## Problem set
**1.** Print the passage of the Sheffield public health article starting at "Already Sheffield City" and ending at "changes over time.".
**2.** Translate this sentence from the Sheffield public health article into Spanish: "The report states that public health in Sheffield is improving in line with national trends but more is needed to improve the health and wellbeing of the city."
**3.** Go on with the Sheffield public health article, picking up right after its final sentence.

27 October 2015

Ambitious plans to improve health and wellbeing across the city are part of a raft of measures set to improve public health in Sheffield.

Sheffield is leading the way in many areas of public health compared to other core cites but leaders say there is still a long way to go to close the gap over health inequalities within the city.

Already Sheffield City Council and the NHS Sheffield Clinical Commissioning Group have launched the city’s Best Start strategy aimed at improving life chances for 0 to five-year-olds.

Now they want to do more to improve people’s health and quality of life. The council last week announced it is investigating the case for a local energy company to help residents in fuel poverty who cannot afford to heat their homes.

The council also wants to work with city partners to maximise opportunities for improved health and wellbeing, as well as taking a measure of wellbeing across the city and using this to track changes over time.

This move is part of an update on the state of health in Sheffield, captured in the Director of Public Health’s annual report, published today (Wednesday, 28 October).

The report states that public health in Sheffield is improving in line with national trends but more is needed to improve the health and wellbeing of the city.

Dr Stephen Horsley, Interim Director of Public Health for Sheffield, said: “Public health in Sheffield is better than it has ever been. We are doing well compared to the other core cities and are improving in line with the national picture. But health in Sheffield remains lower than the England average and inequalities remain a concern.

“We want to change this and now is the time to be aspirational and compare ourselves with the best of the best, and the healthiest places. This is about making sure people can live well and have a good quality of life in Sheffield.”

The report states that health inequalities remain an issue and that more is needed to help people stay healthy in later life.

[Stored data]
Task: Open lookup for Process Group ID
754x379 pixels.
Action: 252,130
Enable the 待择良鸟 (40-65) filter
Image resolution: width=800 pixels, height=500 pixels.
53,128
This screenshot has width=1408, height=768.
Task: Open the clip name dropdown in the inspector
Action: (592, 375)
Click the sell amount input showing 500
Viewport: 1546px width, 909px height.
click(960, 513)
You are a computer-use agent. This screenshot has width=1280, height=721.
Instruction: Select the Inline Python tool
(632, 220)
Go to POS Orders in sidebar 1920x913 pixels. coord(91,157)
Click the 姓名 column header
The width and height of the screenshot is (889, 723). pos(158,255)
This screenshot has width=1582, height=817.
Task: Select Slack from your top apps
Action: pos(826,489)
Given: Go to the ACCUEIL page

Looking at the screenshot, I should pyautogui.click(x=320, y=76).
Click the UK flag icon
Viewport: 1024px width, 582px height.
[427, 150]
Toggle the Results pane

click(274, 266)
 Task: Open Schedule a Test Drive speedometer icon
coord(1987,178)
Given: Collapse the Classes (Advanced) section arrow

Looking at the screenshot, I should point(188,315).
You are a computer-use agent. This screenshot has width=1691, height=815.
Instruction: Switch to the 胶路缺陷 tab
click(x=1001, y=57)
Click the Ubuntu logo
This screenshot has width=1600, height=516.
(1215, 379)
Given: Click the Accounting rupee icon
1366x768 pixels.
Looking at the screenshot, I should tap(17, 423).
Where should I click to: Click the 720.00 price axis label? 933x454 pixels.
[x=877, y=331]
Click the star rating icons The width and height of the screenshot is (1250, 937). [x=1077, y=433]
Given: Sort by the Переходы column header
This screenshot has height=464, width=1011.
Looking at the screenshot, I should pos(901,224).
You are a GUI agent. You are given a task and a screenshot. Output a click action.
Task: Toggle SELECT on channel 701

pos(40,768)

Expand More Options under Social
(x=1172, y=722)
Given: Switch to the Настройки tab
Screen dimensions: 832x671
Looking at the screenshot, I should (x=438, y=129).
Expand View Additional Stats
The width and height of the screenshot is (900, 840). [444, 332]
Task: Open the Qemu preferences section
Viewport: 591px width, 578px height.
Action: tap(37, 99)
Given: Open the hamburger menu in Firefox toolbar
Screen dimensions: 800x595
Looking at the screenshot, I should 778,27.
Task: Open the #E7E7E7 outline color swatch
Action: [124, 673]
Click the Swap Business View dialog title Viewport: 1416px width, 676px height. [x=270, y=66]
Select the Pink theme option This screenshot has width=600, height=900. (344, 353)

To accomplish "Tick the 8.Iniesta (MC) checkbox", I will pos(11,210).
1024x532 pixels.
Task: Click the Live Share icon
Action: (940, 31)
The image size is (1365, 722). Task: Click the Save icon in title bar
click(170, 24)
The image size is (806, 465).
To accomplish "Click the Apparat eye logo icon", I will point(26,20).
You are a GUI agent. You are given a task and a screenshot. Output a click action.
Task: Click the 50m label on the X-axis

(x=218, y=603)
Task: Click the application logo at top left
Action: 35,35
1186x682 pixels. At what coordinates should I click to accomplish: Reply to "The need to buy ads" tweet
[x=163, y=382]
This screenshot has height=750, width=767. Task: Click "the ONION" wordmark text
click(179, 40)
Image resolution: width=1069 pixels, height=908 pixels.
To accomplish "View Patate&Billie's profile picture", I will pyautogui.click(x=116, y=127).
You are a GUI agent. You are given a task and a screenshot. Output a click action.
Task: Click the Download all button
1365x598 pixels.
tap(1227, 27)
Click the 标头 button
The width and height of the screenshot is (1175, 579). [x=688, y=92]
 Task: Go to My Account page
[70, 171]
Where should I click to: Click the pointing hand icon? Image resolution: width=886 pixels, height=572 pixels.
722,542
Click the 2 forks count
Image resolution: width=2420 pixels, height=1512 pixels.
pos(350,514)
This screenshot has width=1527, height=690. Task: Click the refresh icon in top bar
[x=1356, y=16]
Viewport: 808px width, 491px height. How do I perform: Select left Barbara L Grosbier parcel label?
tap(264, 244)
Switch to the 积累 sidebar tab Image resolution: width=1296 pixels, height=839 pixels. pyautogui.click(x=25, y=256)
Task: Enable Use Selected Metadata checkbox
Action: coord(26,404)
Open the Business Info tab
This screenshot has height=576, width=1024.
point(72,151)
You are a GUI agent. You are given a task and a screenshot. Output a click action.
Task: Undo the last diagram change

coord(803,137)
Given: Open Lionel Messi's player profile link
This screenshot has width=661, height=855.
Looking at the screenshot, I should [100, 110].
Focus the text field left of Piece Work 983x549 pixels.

## Results of the exercise
**1.**
Already Sheffield City Council and the NHS Sheffield Clinical Commissioning Group have launched the city’s Best Start strategy aimed at improving life chances for 0 to five-year-olds.

Now they want to do more to improve people’s health and quality of life. The council last week announced it is investigating the case for a local energy company to help residents in fuel poverty who cannot afford to heat their homes.

The council also wants to work with city partners to maximise opportunities for improved health and wellbeing, as well as taking a measure of wellbeing across the city and using this to track changes over time.

**2.** El informe señala que la salud pública en Sheffield está mejorando en consonancia con las tendencias nacionales, pero se necesita hacer más para mejorar la salud y el bienestar de la ciudad.

**3.**
Dr Horsley added: “People are living longer in Sheffield but the amount of time they spend in poor health in later life is a concern. This is the case right across the country and we want to do something about it.

“We need to do more to help tackle inequality in the city and we need to help people move more and stay active. People can also really help themselves by stopping smoking, drinking less and not eating too much.

“This isn’t about trying to be like Big Brother, but it’s about helping people stay well – so they can have fun and enjoy their lives.”

The other priorities in the report include helping people to exercise more, with a particular focus on children in Sheffield being given opportunities to take part in appropriate exercise.

Councillor Mazher Iqbal, cabinet member for public health and equality, said: “We’re working with our partners to improve people’s health and wellbeing and tackle issues which lead people into poverty.

“Living in poverty has a huge impact on how well and healthy people are and we need to be bold in our approach to tackling the issues.

“That’s why we are looking at the options for a local energy company here in Sheffield to help people get cheaper tariffs and help keep their homes warm. As a city, we opened Sheffield Money to help people escape the trap of unscrupulous lenders and we are bold in our approach to tackling poverty.”

Sheffield’s Annual Public Health Report will be discussed at a full Council meeting on Wednesday, 4 November.